Task brief:
Pull out every line of the listing that contains the word "checkbox".

Dataset content:

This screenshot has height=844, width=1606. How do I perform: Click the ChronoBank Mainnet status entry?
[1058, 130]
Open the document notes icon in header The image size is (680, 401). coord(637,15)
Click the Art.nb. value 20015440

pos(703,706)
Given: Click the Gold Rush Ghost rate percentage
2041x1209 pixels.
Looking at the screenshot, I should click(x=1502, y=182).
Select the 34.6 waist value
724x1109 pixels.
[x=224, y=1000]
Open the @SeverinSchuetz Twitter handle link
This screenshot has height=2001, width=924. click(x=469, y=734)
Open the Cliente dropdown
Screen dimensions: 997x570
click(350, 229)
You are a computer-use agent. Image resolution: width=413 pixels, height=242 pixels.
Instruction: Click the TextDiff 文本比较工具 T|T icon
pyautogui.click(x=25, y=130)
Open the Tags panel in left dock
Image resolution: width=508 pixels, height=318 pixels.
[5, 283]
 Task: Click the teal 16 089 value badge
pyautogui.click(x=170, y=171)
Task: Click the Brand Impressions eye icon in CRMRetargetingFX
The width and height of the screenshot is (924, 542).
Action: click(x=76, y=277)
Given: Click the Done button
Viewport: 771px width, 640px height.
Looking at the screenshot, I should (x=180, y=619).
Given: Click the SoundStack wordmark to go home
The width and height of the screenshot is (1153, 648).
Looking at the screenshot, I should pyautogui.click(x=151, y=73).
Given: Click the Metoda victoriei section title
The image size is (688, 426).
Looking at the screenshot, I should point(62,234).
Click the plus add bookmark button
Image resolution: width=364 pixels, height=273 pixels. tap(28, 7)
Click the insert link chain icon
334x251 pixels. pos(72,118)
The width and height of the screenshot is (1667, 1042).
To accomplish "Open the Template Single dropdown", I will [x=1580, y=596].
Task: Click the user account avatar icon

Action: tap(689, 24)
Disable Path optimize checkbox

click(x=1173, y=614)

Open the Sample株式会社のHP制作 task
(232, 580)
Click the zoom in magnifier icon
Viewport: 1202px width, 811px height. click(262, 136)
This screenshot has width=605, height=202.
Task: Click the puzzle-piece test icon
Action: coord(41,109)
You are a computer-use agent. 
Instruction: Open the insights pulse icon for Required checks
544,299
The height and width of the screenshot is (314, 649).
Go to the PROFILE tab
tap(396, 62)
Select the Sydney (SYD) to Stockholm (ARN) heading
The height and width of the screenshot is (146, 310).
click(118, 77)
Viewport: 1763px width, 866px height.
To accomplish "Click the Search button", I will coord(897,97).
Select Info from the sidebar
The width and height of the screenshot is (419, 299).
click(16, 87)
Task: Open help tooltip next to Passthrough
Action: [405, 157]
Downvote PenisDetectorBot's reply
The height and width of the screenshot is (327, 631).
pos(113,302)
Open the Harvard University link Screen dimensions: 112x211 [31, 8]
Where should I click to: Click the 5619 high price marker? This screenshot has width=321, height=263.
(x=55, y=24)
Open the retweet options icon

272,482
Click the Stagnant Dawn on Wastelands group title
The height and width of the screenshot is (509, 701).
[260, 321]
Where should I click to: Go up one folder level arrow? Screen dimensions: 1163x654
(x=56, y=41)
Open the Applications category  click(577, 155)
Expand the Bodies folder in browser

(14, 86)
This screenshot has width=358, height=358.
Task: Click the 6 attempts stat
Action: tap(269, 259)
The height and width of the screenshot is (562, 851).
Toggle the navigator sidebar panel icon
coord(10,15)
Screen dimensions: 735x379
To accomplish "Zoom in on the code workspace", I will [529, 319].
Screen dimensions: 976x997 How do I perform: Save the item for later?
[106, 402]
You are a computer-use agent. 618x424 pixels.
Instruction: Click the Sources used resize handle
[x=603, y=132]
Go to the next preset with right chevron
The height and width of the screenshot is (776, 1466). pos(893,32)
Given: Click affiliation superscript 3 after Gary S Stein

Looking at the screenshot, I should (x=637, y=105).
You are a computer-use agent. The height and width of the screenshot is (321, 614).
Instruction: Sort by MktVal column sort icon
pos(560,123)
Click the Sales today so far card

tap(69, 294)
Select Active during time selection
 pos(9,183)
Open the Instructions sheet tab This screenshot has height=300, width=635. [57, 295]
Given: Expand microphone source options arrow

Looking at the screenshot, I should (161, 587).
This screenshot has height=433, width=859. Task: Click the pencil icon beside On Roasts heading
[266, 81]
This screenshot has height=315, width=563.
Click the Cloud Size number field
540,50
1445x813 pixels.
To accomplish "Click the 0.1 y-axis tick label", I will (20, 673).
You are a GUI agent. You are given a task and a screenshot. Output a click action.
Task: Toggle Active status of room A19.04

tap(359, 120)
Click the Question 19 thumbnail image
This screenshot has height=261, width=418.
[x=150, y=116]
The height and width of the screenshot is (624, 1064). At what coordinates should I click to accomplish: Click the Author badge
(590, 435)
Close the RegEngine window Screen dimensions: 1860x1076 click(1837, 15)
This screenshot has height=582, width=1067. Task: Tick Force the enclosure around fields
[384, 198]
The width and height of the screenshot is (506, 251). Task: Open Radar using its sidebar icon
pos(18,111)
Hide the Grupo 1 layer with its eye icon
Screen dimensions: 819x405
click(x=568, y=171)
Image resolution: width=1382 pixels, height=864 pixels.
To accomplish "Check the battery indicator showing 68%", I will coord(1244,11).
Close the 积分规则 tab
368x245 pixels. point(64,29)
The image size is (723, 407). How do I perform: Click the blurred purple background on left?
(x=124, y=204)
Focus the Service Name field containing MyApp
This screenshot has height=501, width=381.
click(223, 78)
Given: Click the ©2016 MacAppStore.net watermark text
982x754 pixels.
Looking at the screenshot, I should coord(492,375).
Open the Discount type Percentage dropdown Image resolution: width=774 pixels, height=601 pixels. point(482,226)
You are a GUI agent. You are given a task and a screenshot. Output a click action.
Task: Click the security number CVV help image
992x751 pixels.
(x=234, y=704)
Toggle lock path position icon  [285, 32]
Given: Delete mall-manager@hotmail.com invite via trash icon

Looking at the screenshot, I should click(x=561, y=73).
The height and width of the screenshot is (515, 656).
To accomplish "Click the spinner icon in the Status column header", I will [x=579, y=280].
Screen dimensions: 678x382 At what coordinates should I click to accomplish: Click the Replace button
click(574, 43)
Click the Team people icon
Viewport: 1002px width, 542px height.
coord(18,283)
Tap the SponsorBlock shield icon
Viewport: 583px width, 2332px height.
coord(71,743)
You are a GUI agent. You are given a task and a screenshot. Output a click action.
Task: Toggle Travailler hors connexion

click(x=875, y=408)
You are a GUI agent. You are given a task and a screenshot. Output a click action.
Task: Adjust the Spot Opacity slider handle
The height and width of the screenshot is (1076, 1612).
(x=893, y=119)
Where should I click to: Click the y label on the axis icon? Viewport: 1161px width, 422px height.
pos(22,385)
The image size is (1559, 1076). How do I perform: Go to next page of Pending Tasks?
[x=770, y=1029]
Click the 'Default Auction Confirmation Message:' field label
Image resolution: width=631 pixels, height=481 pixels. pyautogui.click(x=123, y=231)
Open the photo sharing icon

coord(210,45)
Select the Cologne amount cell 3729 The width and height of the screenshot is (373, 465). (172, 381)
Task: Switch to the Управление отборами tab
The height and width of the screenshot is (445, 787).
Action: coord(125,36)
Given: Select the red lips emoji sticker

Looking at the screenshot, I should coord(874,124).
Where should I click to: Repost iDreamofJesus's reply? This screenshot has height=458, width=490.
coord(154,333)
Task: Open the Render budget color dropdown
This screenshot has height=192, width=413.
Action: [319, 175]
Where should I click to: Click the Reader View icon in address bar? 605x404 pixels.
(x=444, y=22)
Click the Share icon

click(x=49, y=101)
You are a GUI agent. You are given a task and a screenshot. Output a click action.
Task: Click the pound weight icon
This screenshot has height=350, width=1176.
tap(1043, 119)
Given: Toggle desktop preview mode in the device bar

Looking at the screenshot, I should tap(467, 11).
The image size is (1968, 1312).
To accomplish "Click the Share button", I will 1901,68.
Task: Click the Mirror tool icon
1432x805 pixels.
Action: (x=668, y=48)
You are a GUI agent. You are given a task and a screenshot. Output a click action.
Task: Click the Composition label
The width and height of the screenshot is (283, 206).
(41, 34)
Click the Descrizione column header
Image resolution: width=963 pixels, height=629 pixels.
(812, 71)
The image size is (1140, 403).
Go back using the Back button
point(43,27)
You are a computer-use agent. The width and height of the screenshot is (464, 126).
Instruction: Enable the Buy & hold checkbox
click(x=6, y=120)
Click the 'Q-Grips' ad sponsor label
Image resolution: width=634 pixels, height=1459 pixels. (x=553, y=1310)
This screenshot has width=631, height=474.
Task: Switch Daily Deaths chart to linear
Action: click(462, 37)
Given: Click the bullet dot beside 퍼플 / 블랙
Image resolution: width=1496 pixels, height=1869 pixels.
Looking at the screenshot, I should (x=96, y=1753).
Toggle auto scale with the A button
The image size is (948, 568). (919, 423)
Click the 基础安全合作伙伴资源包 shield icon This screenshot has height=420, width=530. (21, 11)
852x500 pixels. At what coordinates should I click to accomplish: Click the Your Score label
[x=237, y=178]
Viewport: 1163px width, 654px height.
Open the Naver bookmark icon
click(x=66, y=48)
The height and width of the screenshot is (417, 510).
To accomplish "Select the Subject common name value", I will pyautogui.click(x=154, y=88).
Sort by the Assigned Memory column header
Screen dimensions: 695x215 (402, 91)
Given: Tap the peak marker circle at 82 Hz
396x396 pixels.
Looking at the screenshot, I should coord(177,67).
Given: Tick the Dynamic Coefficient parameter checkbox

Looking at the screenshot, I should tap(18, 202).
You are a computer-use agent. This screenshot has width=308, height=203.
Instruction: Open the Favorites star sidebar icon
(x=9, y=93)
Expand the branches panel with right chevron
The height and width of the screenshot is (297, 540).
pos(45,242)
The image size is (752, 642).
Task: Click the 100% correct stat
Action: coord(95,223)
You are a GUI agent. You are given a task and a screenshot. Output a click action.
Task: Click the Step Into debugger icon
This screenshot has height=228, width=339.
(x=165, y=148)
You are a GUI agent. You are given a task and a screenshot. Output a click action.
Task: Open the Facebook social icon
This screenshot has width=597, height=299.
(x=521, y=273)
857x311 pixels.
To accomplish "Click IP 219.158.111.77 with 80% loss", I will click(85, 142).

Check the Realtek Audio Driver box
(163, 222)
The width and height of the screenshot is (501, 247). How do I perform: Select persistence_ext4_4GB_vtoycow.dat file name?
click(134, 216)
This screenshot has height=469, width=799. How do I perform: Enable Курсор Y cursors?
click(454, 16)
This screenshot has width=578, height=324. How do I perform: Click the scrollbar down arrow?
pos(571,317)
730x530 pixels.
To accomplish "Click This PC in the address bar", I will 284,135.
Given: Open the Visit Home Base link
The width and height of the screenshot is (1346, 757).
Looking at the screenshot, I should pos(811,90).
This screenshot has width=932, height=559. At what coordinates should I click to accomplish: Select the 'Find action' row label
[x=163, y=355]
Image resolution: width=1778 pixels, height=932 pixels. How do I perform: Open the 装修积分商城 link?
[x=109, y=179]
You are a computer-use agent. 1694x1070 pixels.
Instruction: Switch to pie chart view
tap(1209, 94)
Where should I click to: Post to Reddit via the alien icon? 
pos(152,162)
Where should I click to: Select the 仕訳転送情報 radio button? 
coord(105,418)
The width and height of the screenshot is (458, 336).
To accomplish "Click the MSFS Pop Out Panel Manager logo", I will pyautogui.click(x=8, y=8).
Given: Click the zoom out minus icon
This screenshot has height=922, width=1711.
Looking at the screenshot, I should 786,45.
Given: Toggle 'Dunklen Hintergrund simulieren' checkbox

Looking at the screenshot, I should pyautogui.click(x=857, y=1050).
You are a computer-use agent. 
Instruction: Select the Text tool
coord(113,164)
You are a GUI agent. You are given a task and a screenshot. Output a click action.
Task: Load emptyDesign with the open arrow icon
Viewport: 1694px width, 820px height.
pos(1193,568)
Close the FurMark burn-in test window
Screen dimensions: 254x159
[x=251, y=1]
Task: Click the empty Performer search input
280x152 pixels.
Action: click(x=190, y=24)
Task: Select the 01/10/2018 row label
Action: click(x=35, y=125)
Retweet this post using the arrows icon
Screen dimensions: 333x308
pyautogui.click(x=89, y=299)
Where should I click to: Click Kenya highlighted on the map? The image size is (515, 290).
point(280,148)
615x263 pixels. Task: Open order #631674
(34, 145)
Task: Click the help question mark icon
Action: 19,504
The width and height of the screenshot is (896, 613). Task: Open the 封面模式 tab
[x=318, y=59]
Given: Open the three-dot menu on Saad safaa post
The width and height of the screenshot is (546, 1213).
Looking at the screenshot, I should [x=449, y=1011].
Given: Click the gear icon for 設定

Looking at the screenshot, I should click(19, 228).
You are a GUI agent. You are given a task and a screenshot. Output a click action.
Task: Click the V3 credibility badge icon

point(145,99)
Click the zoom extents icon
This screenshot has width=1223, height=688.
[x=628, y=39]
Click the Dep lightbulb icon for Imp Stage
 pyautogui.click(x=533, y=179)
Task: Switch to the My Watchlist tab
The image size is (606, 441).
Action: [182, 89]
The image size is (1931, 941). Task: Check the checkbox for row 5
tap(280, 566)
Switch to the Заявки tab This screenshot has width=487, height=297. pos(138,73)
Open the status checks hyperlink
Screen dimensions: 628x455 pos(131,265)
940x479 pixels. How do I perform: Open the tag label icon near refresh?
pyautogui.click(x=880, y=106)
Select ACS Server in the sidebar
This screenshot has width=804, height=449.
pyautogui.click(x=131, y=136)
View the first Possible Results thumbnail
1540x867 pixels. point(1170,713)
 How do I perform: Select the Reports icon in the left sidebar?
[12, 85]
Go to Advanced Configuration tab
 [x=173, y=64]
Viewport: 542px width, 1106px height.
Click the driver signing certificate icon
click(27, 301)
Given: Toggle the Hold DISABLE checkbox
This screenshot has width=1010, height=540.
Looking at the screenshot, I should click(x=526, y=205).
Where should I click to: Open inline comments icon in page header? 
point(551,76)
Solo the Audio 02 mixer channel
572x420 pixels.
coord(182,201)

Exercise response:
Disable Path optimize checkbox
Instruction: Enable the Buy & hold checkbox
Given: Tick the Dynamic Coefficient parameter checkbox
Given: Toggle 'Dunklen Hintergrund simulieren' checkbox
The image size is (1931, 941). Task: Check the checkbox for row 5
Given: Toggle the Hold DISABLE checkbox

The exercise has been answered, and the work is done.